Pour certains, travailler en boulangerie était un projet avant Tero Loko ; d’autres découvrent tout en arrivant. « Dans les deux cas, ça leur permet d’expérimenter et de voir s’ils trouvent ça trop dur ou si ça leur plaît », complète Adeline Rony. Derrière elle, de gros pots contenant des graines de lin, de sésame, de chanvre ou de tournesol jouxtent des sachets de farine de blé bio. Ici, les salariés travaillent de 9 h à 17 h, excepté un jour, de 7 h à 17 h. « Ceux qui se destinent à autre chose apprennent aussi à lire et à compter en français. Ce sont des compétences transférables à d’autres métiers », ajoute la salariée. Deux ans après le lancement de Tero Loko, les premiers salariés sont tous partis. Certains ont poursuivi dans la même voie, comme Alex, parti travailler dans une biocoop, ou Abdu, embauché en contrat à durée indéterminée comme vendeur de fruits et légumes dans un magasin bio. D’autres, encore, poursuivent leur projet professionnel initial. Le passage par Tero loko leur aura permis de retrouver confiance en eux et la motivation de se lever à nouveau le matin. C’est le cas de Narcisse, qui souhaite se reconvertir dans la maintenance et le conditionnement des appareils en économie circulaire.

« Notre mission principale est de lever tous les freins à l’insertion, continue Adeline. L’accompagnement global qu’on propose ici aux réfugiés, personne ne le pratique. Certains chantiers d’insertion refusent les personnes qui ne parlent pas un mot de français, ce n’est pas notre cas. On ne dissocie pas le travail, la langue, le logement. » L’accompagnement global, c’est le leitmotiv de Tero Loko, dont l’objectif est de permettre aux personnes accueillies de sortir de l’urgence sociale pour pouvoir entrer dans une dynamique de reconstruction et de projection. Outre l’accès à un emploi et à un salaire, l’association propose quatre heures de cours par semaine ainsi que des ateliers. En ce moment, des bénévoles proposent par exemple des sessions de cuisine pour apprendre à travailler les produits des paniers solidaires. Enfin, les permanents accompagnent les salariés en insertion dans la recherche d’un logement stable.

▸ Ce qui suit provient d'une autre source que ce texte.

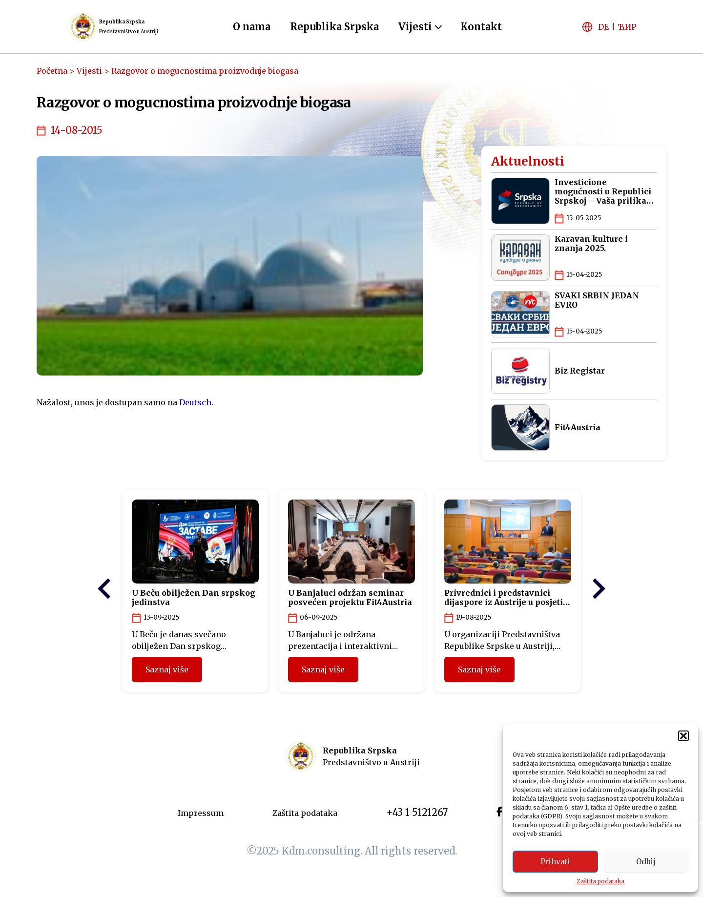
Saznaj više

C’est le rôle de Fanny Auber. « Nous essayons d’offrir plusieurs possibilités : l’accueil chez un habitant du village, la recherche d’un appartement privé ou social, ou encore la mise en place d’un agrément d’intermédiation locative pour les personnes qui ne sont pas tout à fait autonomes. »

Deux ans après son lancement, Tero Loko ne cesse d’avancer. Afin de réduire les contraintes de mobilité liées à l’emplacement, l’association travaille au projet de construction de logements sur place. Plusieurs acteurs sont impliqués, dont la mairie de Notre-Dame-de-l’Osier et le bailleur social Pluralis. L’idée étant de proposer des appartements en logement social mêlés à des logements inclusifs pour personnes âgées, lesquelles seraient accompagnées par le personnel de l’Ehpad situé sur la commune. Les fondatrices espèrent également réunir en un seul et même endroit toutes les activités (cours, serres, maraîchage et fournil). Pour l’heure, de grands barnums ont été dressés et les étals installés sous la grange pour se protéger de l’orage. Le marché festif organisé une fois l’an se tient le soir même. Les salariés se répartissent les rôles. Adef se place au stand de pain avec Lucie ; Mahmoud, derrière les légumes, avec Marilyn et Sophie. A leurs côtés, habitants et bénévoles ont eux aussi monté des stands de poterie ou de tissus recyclés. Ensemble, ce soir-là, tout le village incarne la doctrine de Tero Loko : un lieu de rencontres, d’ancrage et de cultures.